March 30, 2015 | 3 min read

Search giant Google has clashed with Rupert Murdoch’s News Corp media empire yet again, this time, laughing away - and addressing “inaccuracies” published in a Wall Street Journal piece claiming the firm is interfering with White House policy in a bid to influence the Federal Trade Commission (FTC) on its Google anti-trust investigation.

On Google’s Public Policy Blog, a post written by Rachel Whetstone, senior vice president of communications and policy at Google, has disputed claims from Wall Street Journal article ‘Google Makes Most of Close Ties to White House’ - published 24 March - claiming that the firm was using its clout with Obama to influence US policy.

The WSJ article said: “Google’s knack for getting in the room with important government officials is gaining new relevance as scrutiny grows over how the company avoided being hit by the FTC with a potentially damaging antitrust lawsuit.”

In response, Google last week posted a laughing baby GIF, in response to the accusations stating: “Last year Robert Thomson, chief of News Corp, accused Google of creating a ‘less informed, more vexatious level of dialogue in our society'. Given the tone of some of your publications, that made quite a few people chuckle.

“This week you were at it again. One of your newspapers, The Wall Street Journal, accused Google of wielding undue political influence. Blimey!”

In the blog, Google said that of the 230 alleged Google visits to the White House, “33 of the White House visits were by people not employed here at the time... and over five visits were a Google engineer on leave helping to fix technical issues with the government’s Healthcare.gov website”.
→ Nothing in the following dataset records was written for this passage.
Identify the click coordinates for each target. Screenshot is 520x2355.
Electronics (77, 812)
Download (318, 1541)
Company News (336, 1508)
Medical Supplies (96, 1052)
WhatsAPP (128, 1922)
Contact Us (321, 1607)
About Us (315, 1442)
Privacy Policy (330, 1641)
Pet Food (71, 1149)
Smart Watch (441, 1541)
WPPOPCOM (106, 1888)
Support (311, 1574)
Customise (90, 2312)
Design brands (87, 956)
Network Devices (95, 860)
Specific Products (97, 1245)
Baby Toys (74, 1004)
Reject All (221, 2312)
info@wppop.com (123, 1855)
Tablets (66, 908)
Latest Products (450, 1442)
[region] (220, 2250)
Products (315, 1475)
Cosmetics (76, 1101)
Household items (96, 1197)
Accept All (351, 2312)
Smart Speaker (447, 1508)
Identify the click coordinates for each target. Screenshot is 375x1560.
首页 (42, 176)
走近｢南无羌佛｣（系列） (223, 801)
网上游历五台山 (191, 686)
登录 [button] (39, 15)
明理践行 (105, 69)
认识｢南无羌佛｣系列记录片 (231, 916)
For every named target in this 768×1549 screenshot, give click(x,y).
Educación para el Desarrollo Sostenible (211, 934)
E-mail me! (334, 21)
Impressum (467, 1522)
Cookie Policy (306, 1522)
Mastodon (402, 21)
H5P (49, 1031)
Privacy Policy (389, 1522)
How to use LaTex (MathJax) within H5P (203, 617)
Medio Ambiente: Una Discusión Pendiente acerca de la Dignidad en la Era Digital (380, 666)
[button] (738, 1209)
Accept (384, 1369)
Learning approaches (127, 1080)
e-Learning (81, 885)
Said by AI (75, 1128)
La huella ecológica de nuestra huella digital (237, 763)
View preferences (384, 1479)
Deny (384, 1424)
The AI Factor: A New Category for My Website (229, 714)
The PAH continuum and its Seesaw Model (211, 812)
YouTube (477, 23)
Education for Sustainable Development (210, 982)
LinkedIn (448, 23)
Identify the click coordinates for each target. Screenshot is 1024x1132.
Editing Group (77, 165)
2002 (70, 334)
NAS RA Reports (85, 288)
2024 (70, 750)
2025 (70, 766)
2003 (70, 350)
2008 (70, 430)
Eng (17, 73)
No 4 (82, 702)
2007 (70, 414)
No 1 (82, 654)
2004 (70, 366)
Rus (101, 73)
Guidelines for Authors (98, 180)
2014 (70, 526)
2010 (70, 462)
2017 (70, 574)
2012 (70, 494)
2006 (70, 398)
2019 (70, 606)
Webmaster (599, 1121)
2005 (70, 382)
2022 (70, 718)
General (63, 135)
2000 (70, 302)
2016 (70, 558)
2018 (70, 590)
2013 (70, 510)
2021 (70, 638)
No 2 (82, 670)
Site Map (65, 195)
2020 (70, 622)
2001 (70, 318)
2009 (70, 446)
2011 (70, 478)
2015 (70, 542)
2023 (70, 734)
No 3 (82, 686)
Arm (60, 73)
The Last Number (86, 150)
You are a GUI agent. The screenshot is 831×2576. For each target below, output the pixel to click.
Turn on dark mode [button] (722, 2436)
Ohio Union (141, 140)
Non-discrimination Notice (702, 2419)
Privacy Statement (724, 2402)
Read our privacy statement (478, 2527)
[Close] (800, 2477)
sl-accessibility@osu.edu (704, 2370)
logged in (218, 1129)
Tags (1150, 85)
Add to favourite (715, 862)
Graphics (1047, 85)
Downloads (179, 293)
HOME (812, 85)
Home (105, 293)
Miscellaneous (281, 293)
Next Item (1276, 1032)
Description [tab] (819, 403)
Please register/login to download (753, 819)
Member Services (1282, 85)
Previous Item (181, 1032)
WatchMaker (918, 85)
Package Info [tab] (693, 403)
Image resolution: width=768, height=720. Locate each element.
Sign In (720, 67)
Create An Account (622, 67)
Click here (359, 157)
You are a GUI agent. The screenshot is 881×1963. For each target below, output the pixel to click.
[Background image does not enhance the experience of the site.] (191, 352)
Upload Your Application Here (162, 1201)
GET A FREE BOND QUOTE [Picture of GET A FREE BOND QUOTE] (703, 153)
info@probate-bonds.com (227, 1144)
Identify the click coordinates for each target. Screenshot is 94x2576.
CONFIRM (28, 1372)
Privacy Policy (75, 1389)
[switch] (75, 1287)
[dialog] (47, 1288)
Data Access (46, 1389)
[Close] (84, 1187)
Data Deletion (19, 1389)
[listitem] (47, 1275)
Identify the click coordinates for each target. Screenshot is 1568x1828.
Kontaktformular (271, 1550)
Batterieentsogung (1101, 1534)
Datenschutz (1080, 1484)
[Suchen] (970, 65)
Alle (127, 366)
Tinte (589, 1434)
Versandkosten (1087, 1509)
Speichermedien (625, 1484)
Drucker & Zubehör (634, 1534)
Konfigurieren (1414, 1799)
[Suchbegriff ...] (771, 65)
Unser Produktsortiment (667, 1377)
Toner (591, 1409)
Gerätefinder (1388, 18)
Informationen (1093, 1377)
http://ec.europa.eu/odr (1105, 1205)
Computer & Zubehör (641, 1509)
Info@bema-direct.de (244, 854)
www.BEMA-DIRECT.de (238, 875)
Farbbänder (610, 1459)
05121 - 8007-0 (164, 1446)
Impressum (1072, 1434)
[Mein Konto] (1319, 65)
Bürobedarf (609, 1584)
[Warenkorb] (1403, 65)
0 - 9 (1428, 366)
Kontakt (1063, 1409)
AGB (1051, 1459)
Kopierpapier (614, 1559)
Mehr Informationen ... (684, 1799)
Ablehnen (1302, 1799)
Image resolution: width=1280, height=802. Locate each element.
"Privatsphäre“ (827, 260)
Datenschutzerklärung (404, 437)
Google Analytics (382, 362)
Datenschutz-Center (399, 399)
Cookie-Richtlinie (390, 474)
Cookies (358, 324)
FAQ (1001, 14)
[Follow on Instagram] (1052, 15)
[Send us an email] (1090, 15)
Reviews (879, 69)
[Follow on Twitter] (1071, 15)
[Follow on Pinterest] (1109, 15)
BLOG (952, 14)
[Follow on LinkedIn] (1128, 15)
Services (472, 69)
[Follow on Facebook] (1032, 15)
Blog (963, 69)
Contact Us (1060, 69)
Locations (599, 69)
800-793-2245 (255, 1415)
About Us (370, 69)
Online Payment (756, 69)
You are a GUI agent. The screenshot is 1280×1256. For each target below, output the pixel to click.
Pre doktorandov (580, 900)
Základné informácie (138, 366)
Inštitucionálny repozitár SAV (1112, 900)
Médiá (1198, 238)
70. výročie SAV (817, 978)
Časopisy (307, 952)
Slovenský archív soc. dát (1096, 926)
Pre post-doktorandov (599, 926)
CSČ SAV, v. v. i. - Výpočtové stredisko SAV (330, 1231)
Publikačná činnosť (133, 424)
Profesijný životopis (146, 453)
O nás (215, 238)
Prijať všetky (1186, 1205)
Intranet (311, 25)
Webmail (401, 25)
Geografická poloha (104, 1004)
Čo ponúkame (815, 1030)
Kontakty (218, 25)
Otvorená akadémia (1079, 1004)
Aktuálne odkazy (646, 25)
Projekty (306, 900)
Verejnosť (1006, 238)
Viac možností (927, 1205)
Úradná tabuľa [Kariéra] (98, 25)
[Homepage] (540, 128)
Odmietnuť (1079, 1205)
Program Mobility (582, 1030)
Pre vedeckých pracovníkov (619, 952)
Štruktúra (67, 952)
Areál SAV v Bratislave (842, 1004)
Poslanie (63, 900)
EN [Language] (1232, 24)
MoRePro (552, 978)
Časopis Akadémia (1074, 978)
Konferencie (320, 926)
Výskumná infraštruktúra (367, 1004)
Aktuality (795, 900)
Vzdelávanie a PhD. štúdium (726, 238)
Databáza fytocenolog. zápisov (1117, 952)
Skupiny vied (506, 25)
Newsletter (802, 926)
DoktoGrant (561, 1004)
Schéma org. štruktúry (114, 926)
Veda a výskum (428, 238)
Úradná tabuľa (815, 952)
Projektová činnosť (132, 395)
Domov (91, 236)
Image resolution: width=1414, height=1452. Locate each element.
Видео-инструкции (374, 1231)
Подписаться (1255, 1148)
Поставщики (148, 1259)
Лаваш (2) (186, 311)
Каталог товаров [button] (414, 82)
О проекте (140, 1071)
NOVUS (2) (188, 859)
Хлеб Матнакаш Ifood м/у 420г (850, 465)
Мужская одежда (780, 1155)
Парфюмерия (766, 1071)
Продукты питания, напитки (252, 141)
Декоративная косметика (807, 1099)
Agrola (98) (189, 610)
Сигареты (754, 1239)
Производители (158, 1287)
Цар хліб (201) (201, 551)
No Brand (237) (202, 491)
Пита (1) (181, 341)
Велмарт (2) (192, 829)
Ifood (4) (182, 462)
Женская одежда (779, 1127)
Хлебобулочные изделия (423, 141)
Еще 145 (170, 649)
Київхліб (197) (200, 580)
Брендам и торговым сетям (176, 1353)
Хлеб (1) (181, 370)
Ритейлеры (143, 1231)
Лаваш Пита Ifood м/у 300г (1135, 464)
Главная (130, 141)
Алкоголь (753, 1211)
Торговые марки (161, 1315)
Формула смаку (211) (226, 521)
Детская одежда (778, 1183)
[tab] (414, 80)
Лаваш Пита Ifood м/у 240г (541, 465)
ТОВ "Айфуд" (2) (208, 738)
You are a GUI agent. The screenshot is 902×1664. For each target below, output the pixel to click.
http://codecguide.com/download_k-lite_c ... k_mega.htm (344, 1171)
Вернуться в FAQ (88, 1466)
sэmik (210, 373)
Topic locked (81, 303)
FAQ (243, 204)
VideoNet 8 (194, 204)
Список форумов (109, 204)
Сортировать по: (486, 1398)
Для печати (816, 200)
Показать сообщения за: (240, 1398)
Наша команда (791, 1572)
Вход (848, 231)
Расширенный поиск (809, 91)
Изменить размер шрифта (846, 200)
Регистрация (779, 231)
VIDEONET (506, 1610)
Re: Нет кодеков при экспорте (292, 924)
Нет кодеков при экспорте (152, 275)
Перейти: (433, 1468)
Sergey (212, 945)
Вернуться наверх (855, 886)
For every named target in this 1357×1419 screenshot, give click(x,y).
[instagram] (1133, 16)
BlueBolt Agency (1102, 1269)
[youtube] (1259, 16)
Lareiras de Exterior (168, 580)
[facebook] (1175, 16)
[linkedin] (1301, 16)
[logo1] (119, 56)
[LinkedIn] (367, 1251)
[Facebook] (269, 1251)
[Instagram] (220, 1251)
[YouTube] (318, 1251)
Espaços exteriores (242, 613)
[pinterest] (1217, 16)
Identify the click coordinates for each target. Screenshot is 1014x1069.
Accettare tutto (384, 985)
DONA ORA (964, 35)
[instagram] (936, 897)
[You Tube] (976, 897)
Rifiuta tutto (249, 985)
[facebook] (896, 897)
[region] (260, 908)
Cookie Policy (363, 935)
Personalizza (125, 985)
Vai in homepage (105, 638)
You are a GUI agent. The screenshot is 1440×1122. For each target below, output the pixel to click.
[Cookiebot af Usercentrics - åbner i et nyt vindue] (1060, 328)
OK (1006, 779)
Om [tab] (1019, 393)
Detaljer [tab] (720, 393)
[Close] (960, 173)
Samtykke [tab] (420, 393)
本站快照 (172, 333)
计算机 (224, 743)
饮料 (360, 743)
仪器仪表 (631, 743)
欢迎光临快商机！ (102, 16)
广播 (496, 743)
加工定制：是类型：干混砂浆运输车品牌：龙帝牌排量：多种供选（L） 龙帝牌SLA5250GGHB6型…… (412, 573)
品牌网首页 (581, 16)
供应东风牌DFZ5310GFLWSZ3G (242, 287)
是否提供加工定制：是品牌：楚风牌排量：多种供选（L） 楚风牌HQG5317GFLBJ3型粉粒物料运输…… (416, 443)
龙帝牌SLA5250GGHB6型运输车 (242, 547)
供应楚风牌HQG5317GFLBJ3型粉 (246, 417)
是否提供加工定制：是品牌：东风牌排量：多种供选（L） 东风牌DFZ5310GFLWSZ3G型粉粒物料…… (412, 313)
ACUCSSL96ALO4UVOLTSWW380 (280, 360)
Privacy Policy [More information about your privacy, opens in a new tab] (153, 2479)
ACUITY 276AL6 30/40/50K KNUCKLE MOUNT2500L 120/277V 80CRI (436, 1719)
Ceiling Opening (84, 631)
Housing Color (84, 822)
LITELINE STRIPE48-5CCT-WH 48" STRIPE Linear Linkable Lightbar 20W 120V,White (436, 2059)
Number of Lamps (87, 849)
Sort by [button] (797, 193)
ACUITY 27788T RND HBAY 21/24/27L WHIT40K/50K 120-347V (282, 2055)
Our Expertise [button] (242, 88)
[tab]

It added that comparatively, Microsoft mustered 270 visits and Comcast 150.

Google also denied ever discussing the FTC's antitrust case against the firm at the White House which the WSJ alleged: "The findings [from the Bureau of Competition] stand in contrast to the conclusion of the FTC’s commissioners, who voted unanimously in early 2013 to end the investigation."

In response, the FTC said: "[The WSJ] makes a number of misleading inferences and suggestions about the integrity of the FTC's investigation.

"The article suggests that a series of disparate and unrelated meetings involving FTC officials and executive branch officials or Google representatives somehow affected the commission's decision to close the search investigation in early 2013. Not a single fact is offered to substantiate this misleading narrative."

The spat with News Corp and the FTC, comes as the firm also faces anti-trust issues in the EU, with both sides unable to come to an agreement.